I searched around for schematics on the control or the remote and didn’t find anything. I did however find the control box has a port for a cable to connect 2 beds together. I assume it will use the same serial communication that the wired remote uses.

Inside the remote, I have the RX, TX, ground, 5V, and USB. It has a USB port in the end of it for charging your phone.

If I connect the TX on the remote to the RX of the esp32 along with 5v and ground, what do I need to use in esphome and home assistant to read what the remote is sending to the control box when each button is pushed? If I can read and log this info, I hope I can transmit the same info to the control from the other port to do what I want.

Forget HA for a while, esphome logs is all you need here. You can use uart debug with dummy_receiver for that but you need to find uart parameters first. Guessing and trying… Also you need level shifting if uart is 5V.

Post a good photo of the remote.

ps. another approach would be connect to button contacts

Thanks! The other side of the remote is just buttons and leds.

I have been reading a lot of the esphome documentation. Now I know what to search for and read.

Thanks,
Wayne

I obviously don’t understand all the code behind it. Here is what I came up with.

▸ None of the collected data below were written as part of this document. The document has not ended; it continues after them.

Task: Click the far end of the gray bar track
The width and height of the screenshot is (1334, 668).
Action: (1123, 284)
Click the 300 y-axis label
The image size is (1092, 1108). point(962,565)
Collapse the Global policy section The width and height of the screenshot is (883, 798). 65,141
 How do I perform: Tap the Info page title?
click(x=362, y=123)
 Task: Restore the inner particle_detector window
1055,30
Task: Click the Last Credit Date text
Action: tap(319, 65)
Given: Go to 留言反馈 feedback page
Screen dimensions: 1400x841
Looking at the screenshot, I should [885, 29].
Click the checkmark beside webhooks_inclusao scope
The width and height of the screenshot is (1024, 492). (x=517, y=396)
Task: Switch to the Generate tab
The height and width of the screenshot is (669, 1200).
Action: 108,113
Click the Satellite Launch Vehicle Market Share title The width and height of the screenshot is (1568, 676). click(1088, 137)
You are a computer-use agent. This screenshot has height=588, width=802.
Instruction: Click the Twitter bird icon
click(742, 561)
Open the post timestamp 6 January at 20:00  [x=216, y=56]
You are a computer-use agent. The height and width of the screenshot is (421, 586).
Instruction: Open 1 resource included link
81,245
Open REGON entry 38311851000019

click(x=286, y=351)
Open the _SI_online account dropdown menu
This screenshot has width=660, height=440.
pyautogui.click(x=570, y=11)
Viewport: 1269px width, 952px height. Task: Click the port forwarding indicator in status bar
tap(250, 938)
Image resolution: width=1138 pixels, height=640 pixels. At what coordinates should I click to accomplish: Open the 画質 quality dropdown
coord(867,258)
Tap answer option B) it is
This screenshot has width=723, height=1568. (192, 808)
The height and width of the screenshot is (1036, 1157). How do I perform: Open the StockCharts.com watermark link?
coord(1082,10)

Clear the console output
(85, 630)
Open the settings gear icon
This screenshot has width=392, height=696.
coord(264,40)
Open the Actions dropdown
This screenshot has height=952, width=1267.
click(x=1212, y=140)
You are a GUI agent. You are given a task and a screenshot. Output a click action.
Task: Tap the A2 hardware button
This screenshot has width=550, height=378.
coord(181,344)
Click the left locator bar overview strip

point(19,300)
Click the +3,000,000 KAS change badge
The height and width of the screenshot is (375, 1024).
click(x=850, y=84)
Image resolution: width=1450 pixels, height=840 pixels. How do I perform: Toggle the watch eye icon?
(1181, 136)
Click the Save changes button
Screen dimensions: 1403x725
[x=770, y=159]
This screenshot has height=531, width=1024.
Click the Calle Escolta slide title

I loaded it to the ESP32 and booted it. I connected to it through the browser and ESPHome Web. It gives me basic bootup logs, so it did load and boot. I probably won’t get a chance to test it on the remote until sometime this weekend. Is this going to log what I want, or am I way off?

esphome:
  name: logger
  friendly_name: logger

esp32:
  board: nodemcu-32s 
  
uart:
  baud_rate: 9600
  tx_pin: GPIO1
  rx_pin: GPIO3
  #optional
  data_bits: 8
  parity: NONE
  stop_bits: 1

  debug:
    direction: BOTH
    dummy_receiver: TRUE
    after:
      delimiter: "\n"
    sequence:
      - lambda: UARTDebug::log_string(direction, bytes);

I am also looking at the level shift to keep 5V communication from frying the 3.3V ESP32.

Thanks again for the help.

Don’t use default uart pins for this. Use 16/17 for example.

You could also copy the baudrate select example from the page i linked, so you don’t have to compile/upload every time you try new one.

You can use just simple resistor voltage divider for level shift.

I finally got some time to mess with this. I used the esp32 and just wires to ground and the tx of the remote to the rx of the esp32. Pin 16

This is the code I used.

logger:
   level: VERBOSE
   baud_rate: 0 # Disable logging to console

uart:
  rx_pin:
    number: GPIO16
    inverted: false
    mode:
      input: true
      pullup: false
      pulldown: false
  baud_rate: 2400
  debug:
    direction: RX
    dummy_receiver: true
    after:
      timeout: 3ms
    sequence:
      - lambda: UARTDebug::log_hex(direction, bytes, ' ');

I got hex logs back from it with almost all baud rate settings. I didn’t have the resistors I needed on hand to convert the 5v to 3.3v. Using a meter I was getting a solid 5V while idle and it would pull down to about 2.6v while communicating. I think I will be able to get some info worth looking at once my logic level converter comes in.

Thanks for the help. I will post back when I have more info to share.

Correct, meter reads rapid high/low pulses as average.
You don’t need any specific resistor values as long as they make about 1:2 divider and stay in low kΩ range.